Re: MT76x2U crashes XHCI driver on AMD Ryzen system

From: Stanislaw Gruszka
Date: Mon Feb 18 2019 - 09:38:31 EST


(cc: IOMMU & page_frag_alloc maintainers)

On Tue, Jan 15, 2019 at 10:04:01AM +0100, Lorenzo Bianconi wrote:
> > On Mon, Jan 14, 2019 at 1:18 AM Lorenzo Bianconi
> > <lorenzo.bianconi@xxxxxxxxxx> wrote:
> > >
> > > > On Sun, Jan 13, 2019 at 11:00 AM Lorenzo Bianconi
> > > > <lorenzo.bianconi@xxxxxxxxxx> wrote:
> > > > >
> > > > > >
> > > > > >
> > > > > > On Sun, Jan 13, 2019 at 5:33 AM, Lorenzo Bianconi <lorenzo.bianconi@xxxxxxxxxx> wrote:
> > > > > >
> > > > > > Direct. No VM used. This is the only peripheral causing this issue.
> > > > > >
> > > > > > Is the device connected to a usb3.0 port? If so, could you please try to connect the dongle to a 2.0 one?
> > > > > >
> > > > > > I tried through a USB 2.0 port. Shouldn't make a difference as they both use the xhci driver.
> > > > > >
> > > > >
> > > > > mt76x2u supports scatter-gather on usb 3.0 (not on 2.0)
> > > > Tried a USB 3 port. Same result.
> > > > >
> > > > > > Could you please double check if IOMMU is enabled?
> > > > > >
> > > > >
> > > > > Have you tried to disable it? Does it make any difference?
> > > > No idea how. UEFI doesn't seem to show anything similar.
> > > >
> > > > Similar bug report: https://bugzilla.kernel.org/show_bug.cgi?id=202241

FWIW: I provided some patches in the bugzilla, which were reported to
solve the problem. But I looking for confirmation if both are needed:

0001-mt76x02u-use-usb_bulk_msg-to-upload-firmware.patch
0002-mt76usb-do-not-use-compound-head-page-for-SG-I-O.patch

Or problem can be solved by just one of it (either first or second).

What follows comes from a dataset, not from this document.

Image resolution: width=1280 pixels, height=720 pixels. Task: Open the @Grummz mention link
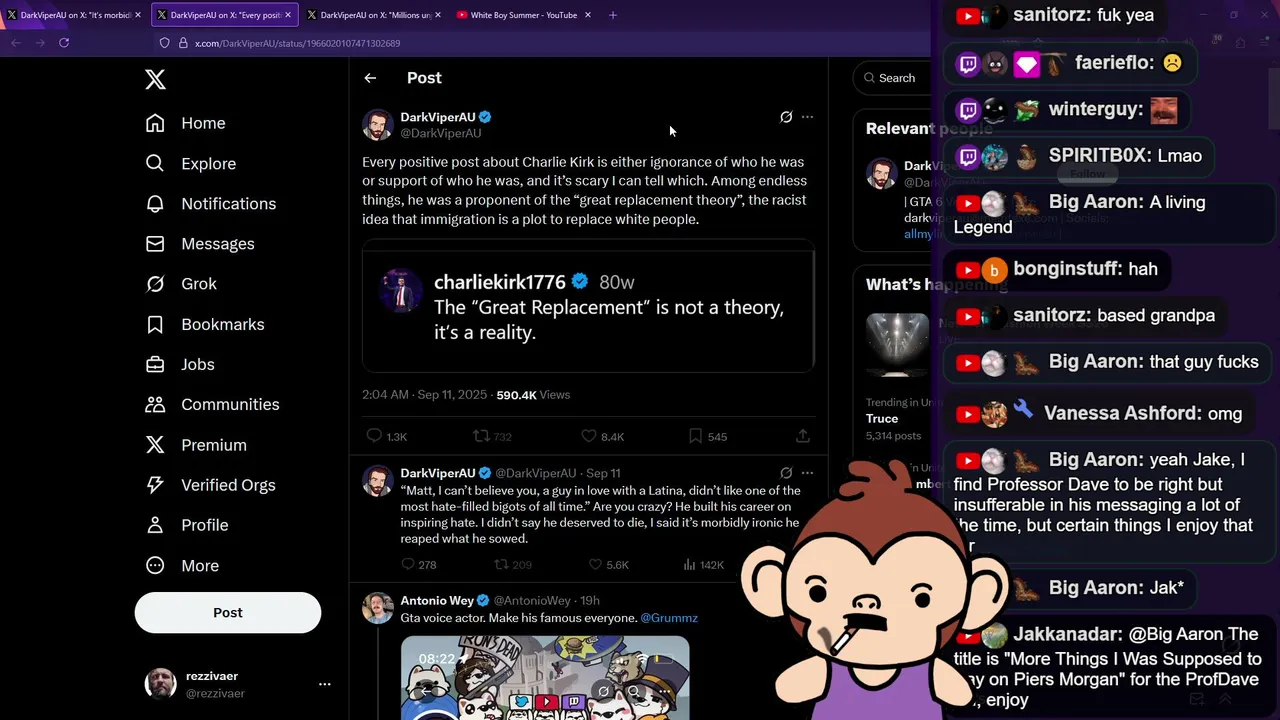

Additionally I'm not 100% sure if

0002-mt76usb-do-not-use-compound-head-page-for-SG-I-O.patch

is correct. So perhaps some IOMMU maintainer could look at it.

> > > You should be able to disable iommu using GRUB_CMDLINE_LINUX in
> > > /etc/default/grub (I guess setting iommu=off and reinstalling grub)
> > > https://wiki.gentoo.org/wiki/IOMMU_SWIOTLB
> > Yep. Working great now. I wonder what mt76 is doing to cause the crash though...
>
> Thanks for bisecting the issue.

Lorenzo, what you mean by 'bisecting' here ? Someone did 'git bisect'
on this issue?

> I think amd iommu does not support well usb scatter-gather
> (used by default in mt76u). I am working on a series in order to add the possibility to
> disable it.

Even if that true that AMD IOMMU does not support 'well' SG (what I think
is not true) disabling SG in mt76 driver is not right solution. Right
solution would be propagate the issue to AMD IOMMU maintainers
(already CCed).

One problem in mt76 is page_frag_alloc() usage with different sizes.
page_frag_alloc() unlike like other allocators do not assure alignment
and relay on callers to provide buffers sizes that are aligned.
Unaligned buffer might then not be appropriate for DMA.

Another issue is that dma_map_sg() & dma_map_page() may require some
constraints. I'm not sure about that and I want to clarify that with
CCed mm maintainers. I think DMA drivers may expect sg->offset < PAGE_SIZE
for both dma_map_sg() and dma_map_page(). Additionally dma_map_page()
maight expect that offset & length specify buffer within one page.

Stanislaw